## DATA SHOWN
◇ ◇ ◇ ◇ ◇ ◇ ◇
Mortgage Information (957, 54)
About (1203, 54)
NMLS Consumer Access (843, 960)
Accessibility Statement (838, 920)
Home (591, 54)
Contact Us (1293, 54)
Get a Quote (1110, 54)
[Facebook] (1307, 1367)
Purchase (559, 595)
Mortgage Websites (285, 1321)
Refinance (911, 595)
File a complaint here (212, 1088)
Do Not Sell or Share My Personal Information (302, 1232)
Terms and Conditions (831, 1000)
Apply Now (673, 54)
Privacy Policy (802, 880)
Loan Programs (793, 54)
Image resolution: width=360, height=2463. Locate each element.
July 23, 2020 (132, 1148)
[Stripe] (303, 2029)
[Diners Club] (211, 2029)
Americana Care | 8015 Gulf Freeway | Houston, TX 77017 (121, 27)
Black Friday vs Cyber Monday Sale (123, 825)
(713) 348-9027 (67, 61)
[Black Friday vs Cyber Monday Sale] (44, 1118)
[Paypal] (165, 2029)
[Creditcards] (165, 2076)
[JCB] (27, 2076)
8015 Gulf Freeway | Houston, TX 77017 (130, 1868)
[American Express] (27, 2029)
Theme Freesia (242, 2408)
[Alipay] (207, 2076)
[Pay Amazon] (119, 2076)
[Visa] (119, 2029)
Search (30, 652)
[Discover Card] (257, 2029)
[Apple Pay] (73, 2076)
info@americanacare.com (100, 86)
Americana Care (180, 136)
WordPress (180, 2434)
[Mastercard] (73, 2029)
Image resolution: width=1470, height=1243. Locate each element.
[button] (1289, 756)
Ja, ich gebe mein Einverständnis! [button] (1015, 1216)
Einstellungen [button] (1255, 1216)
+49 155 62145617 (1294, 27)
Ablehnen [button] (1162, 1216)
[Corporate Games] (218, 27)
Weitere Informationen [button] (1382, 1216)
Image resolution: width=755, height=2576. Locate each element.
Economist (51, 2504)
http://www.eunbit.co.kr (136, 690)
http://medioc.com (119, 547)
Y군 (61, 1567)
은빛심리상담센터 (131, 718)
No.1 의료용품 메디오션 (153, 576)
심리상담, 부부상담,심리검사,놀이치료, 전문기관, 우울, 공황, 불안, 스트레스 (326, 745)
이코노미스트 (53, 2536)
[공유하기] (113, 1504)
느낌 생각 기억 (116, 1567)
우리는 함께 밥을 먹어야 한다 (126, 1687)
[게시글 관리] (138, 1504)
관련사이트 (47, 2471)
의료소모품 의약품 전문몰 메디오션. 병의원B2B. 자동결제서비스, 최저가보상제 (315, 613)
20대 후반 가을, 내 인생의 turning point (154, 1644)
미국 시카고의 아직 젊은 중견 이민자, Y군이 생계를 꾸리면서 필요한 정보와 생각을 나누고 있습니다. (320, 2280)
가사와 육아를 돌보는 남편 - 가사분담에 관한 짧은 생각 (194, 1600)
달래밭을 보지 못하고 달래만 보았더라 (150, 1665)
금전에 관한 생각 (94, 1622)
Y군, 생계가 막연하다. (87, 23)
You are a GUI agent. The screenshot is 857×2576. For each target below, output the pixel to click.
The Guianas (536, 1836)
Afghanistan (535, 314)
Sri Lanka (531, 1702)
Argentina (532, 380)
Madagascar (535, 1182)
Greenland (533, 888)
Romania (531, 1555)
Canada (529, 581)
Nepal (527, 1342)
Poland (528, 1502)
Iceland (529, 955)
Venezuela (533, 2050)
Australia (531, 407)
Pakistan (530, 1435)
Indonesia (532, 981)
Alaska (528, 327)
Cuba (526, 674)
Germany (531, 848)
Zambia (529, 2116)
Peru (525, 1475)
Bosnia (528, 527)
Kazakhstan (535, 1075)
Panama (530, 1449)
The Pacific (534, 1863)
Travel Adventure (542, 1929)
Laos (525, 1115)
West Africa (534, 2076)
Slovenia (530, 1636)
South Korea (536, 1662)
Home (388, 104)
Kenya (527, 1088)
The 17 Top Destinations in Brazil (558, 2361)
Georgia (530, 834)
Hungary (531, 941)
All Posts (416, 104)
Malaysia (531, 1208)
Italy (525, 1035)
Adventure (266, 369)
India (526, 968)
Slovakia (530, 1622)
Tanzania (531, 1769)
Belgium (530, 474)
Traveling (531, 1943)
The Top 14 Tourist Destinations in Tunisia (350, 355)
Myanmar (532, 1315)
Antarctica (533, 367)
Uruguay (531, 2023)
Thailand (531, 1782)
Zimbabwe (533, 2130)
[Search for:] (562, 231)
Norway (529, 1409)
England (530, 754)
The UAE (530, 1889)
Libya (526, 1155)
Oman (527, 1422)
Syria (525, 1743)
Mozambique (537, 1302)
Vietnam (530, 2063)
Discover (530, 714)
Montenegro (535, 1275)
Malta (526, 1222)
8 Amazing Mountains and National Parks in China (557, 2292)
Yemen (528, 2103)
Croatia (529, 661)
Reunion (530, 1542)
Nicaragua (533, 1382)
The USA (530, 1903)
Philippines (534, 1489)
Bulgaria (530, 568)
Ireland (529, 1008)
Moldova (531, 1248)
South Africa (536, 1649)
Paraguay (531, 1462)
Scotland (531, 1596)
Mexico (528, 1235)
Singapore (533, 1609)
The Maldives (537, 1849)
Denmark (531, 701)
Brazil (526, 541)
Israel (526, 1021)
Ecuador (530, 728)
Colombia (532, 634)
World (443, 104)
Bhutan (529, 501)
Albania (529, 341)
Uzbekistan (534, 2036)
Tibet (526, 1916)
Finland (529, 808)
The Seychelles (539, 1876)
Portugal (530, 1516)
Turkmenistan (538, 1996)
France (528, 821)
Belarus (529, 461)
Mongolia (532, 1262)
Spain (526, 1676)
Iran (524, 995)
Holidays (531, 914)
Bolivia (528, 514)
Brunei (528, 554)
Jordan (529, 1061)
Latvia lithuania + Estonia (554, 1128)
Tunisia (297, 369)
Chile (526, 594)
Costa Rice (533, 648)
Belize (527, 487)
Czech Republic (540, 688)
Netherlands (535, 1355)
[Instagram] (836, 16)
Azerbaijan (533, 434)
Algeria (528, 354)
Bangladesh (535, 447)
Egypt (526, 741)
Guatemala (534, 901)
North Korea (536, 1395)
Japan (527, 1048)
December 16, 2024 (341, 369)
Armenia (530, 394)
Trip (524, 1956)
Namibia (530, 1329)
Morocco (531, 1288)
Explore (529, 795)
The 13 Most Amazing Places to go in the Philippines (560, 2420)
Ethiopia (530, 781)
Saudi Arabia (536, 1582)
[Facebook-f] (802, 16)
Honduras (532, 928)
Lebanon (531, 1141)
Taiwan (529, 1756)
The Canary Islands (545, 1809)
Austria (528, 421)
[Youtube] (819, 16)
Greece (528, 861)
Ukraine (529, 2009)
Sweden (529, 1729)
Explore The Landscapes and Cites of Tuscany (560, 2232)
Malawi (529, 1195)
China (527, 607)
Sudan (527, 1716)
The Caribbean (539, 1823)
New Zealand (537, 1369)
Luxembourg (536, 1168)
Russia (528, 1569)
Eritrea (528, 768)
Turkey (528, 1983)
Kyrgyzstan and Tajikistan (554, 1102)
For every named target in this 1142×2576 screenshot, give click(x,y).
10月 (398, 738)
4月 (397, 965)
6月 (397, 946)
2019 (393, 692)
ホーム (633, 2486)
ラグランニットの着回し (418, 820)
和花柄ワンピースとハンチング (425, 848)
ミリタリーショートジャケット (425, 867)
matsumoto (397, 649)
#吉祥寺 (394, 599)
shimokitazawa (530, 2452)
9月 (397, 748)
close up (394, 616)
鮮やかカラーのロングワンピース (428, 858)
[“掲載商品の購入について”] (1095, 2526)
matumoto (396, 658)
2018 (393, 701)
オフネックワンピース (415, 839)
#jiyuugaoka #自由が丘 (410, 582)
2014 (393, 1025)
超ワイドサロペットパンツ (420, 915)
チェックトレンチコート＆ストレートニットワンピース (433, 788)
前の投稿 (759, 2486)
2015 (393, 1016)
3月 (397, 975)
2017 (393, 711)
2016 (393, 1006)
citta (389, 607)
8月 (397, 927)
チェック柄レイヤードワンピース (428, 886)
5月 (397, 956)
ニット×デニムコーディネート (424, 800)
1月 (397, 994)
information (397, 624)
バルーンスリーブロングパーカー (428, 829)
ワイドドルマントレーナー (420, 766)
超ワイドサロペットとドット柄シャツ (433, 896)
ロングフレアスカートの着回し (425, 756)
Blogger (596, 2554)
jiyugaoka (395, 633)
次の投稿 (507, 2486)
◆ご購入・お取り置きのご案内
◇ ◇ ◇ ◇ ◇ ◇ ◇
## TASK DETAILS
Copy verbatim, from the listing above, each line from the one containing "Argentina (532, 380)" down to the one containing "Home (388, 104)", inclusive.

## ANSWER TO THIS TASK
Argentina (532, 380)
Madagascar (535, 1182)
Greenland (533, 888)
Romania (531, 1555)
Canada (529, 581)
Nepal (527, 1342)
Poland (528, 1502)
Iceland (529, 955)
Venezuela (533, 2050)
Australia (531, 407)
Pakistan (530, 1435)
Indonesia (532, 981)
Alaska (528, 327)
Cuba (526, 674)
Germany (531, 848)
Zambia (529, 2116)
Peru (525, 1475)
Bosnia (528, 527)
Kazakhstan (535, 1075)
Panama (530, 1449)
The Pacific (534, 1863)
Travel Adventure (542, 1929)
Laos (525, 1115)
West Africa (534, 2076)
Slovenia (530, 1636)
South Korea (536, 1662)
Home (388, 104)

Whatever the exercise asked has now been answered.